Monday, March 06, 2006

maybe no.

I've been working like gangbusters on the Monbushou stuff... but at least a portion of the work I had been doing seems to have vanished into thin air. Work does that when you don't really know enough about what you're researching.

I now know that Waseda no longer admits monbushou recipients who haven't passed the normal entry requirements (international or regular). So begging favors with the staff is sort of meaningless.
That doesn't mean that I can't get in. Far from it. It does mean that I will have to study like a crazy to get in though.

We'll see what research into other schools monbushou admissions processes reveal.

Saturday, March 04, 2006

oh, nate, your work ethic is so big.

that's people keep telling me anyway.

I'm sure all the people that have been telling me that over the last few months mean well.

Thursday, March 02, 2006

blogger averaging 16 hits daily, dead at 26

That could have been the headline in some strange alternate world had things gone just a little differently this evening. Suffice it to say that the smell of smoke and flickering orange light make for one shitty way to be awoken from a nap.

*cough*

Wednesday, March 01, 2006

the japanese constitution rocks!

These are some of the things I love about this country:

Article 13 [Individual Rights]

(1) All of the people shall be respected as individuals.
(2) Their right to life, liberty, and the pursuit of happiness
shall, to the extent that it does not interfere with the public welfare, be the supreme consideration in legislation and in other governmental affairs.

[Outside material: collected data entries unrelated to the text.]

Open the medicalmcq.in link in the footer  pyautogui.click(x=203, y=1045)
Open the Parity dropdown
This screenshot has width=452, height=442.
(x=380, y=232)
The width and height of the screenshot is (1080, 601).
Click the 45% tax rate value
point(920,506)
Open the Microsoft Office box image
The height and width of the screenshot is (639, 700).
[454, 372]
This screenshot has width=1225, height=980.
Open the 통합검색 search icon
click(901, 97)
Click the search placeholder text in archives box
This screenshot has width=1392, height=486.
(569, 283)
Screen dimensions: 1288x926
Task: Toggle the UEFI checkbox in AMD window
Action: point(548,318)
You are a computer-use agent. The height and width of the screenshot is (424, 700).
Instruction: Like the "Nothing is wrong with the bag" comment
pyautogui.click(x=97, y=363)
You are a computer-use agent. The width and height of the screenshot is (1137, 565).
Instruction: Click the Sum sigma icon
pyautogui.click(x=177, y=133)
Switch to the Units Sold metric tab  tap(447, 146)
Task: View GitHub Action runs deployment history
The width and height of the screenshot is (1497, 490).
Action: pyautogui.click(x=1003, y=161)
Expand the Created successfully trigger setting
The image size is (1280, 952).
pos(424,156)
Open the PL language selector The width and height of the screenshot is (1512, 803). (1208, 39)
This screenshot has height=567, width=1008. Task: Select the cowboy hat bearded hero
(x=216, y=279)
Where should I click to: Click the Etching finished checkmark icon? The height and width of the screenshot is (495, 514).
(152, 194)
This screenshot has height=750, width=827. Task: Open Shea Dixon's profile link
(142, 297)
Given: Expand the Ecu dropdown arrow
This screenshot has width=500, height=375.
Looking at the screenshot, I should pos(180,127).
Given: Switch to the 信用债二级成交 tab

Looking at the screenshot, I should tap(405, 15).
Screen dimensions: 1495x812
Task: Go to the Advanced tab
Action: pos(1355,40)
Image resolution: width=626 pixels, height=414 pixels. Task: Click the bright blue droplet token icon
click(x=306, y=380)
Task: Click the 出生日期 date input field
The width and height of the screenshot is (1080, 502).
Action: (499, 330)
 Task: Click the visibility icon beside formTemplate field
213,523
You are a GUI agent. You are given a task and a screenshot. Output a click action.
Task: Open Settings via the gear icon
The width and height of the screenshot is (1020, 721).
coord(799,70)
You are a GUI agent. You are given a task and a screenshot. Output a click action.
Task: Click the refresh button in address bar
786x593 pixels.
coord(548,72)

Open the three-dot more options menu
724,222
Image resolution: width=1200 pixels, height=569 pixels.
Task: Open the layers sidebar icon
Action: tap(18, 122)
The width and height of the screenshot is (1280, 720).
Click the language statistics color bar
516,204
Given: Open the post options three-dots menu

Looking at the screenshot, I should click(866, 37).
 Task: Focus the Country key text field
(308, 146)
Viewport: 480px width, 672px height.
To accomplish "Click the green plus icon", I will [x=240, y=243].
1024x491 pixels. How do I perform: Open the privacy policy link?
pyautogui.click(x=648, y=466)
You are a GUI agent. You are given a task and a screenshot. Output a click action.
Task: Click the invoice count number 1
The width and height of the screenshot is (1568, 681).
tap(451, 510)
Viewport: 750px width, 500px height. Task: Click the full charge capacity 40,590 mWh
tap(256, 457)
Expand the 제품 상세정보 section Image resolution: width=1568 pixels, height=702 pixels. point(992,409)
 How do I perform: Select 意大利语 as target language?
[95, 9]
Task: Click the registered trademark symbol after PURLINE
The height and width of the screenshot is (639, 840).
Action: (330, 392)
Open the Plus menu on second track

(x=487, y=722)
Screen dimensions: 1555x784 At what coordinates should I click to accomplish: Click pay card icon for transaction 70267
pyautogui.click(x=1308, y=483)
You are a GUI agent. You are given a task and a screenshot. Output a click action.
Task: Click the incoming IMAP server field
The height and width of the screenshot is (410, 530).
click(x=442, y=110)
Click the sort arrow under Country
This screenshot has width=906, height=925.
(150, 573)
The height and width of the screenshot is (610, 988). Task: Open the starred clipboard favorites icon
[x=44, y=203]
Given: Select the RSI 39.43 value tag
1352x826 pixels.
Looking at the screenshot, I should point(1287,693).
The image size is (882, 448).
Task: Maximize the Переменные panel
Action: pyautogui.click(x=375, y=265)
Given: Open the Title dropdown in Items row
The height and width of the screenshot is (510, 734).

Article 21 [Communicative Rights]

(1) Freedom of assembly and association as well as speech, press, and all other forms of expression are guaranteed.
(2) No censorship shall be maintained, nor shall the secrecy of any means of communication be violated.

Article 22 [Right to Move, Freedom of Profession]
...
(2) Freedom of all persons to move to a foreign country and to divest themselves of their nationality shall be inviolate.

Article 23 [Academic Freedom]
Academic freedom is guaranteed.

Article 28 [Unions]
The right of workers to organize and to bargain and act collectively is guaranteed.

Article 36 [Torture]
The infliction of torture by any public officer and cruel punishments are absolutely forbidden.


To name just a few.

ignoble peace.

"Chapter II Renunciation of War

Article 9

(1) Aspiring sincerely to an international peace based on justice and order, the Japanese people forever renounce war as a sovereign right of the nation and the threat or use of force as means of settling international disputes.
(2) In order to accomplish the aim of the preceding paragraph, land, sea, and air forces, as well as other war potential, will never be maintained. The right of aggression of the state will not be recognized."

I wish my country had a clause like that first one. Since this part of the Japanese constitution was drafted by Americans, it sort of stands out that war is described as "a sovereign right of the nation". Agression is likewise described as a right. That phrasing, even in the revocation of such rights seems to suggest that America reserves that right.
America is starting to feel more and more like a skeleton in my closet.